Önemli günlere Galatasaray maçlarının denk gelmesi devam etti. Ata’mızın 80.senesiydi. 80 değil 180.senesinde bile düşünüyorum ki ülkemiz ve ülke insanlarımız Mustafa Kemal Atatürk’ü unutmayacak. İzmir’in dağlarında açan çiçeklere selam olsun. Kalbimizde olan Mustafa Kemal Paşa’nın ruhu şad olsun. Böyle bir güne Hakkari’den gelen haberler de eklenince tat vermeyen bir maç öncesi oldu. Başımız sağolsun.

Fırat Aydınus operasyonundan sonra bu maç ya tamam ya devam maçı haline gelmişti. Oyunculara verilen cezalar da öyle cezalar ki en ince ayrıntısına kadar kimi ayıklayalım, kimi tutalım cezaları. Sahaya bir 11 çıktı ama Galatasaray’ın nasıl oynayacağı konusunda herkesin farklı görüşü vardı. Açıkçası ben Ozan’ın orta sahada maça başlaması gerektiğini çünkü çok yumuşak bir orta saha oyuncu tiplemelerinin olduğunu düşünüyordum. Belhanda- Selçuk- Feghouli üçlüsü savunma anlamında riskli bir üçlüydü. Halen aynı fikirde olduğumu da belirteyim. Orta sahadaki bu 3 tecrübeli oyuncu topu rakibe vermeyerek bu zaaflarını kapattılar. Golü de bulunca Kayserispor’un direnci tamamen kırıldı. Bu dirençsizlik sert faullere dönüştü Kayserispor’da. Bu sertlik yeterli hakem kararları ile cevap bulmadı. Sinan’ın pozisyonu karışık pozisyon tamam ama ikinci yarıdaki Onyekuru pozisyonu çok açık penaltı. İzlemeye gitmedi hakem herhalde vermek zorunda kalır diye artık bilemeyeceğim.

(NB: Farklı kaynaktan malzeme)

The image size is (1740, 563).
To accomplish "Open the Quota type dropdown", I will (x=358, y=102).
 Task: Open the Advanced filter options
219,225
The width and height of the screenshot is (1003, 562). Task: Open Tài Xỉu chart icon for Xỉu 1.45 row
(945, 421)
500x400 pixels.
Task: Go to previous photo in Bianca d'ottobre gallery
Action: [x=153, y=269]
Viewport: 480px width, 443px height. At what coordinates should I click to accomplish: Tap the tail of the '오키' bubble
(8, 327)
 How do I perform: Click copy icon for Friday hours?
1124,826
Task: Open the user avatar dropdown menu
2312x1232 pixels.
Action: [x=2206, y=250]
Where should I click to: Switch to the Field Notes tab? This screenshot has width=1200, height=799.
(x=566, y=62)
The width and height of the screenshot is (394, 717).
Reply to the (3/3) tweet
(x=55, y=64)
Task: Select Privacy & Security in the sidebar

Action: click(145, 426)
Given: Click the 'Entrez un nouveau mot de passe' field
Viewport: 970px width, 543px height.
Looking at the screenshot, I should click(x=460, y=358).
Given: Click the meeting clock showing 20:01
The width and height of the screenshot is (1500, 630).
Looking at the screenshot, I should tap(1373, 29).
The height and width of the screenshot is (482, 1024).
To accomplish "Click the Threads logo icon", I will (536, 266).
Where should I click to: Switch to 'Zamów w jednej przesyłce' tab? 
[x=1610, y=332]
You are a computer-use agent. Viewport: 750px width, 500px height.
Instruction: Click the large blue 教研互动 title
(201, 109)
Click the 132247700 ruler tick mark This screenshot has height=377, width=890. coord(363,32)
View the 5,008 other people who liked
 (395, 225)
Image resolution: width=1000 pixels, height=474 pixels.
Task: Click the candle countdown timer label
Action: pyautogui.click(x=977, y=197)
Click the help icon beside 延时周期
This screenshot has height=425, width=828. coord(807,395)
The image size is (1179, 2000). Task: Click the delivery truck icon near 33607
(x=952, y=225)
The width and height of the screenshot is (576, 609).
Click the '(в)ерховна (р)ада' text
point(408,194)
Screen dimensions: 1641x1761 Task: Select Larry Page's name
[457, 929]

Kayserispor’un kalesine uzak şut dışında yaklaştırmayınca Galatasaray bu maç için üçlü defansı iyi götürdü. Geçen haftaki hatayı yapmayarak Galatasaray kendini garantiye alacak golü buldu. Derbide de 2-0’dan sonra 3.golü araması gerekirdi. Dün aakşam maçta tek kırmızı kartın çıkması inanılmaz bir durum. Ciddi bir mesaj verdi Galatasaray. ‘’ Ben buradayım’’ dedi. Son dakikalarda İsmail, Ozan, Yunus, Celil dörtlüsü sahadaydı. Selçuk İnan- Celil Yüksel değişikliği bayrak devir teslim töreni gibiydi. Milli Takım arası bu sefer Galatasaray'a iyi gelecek.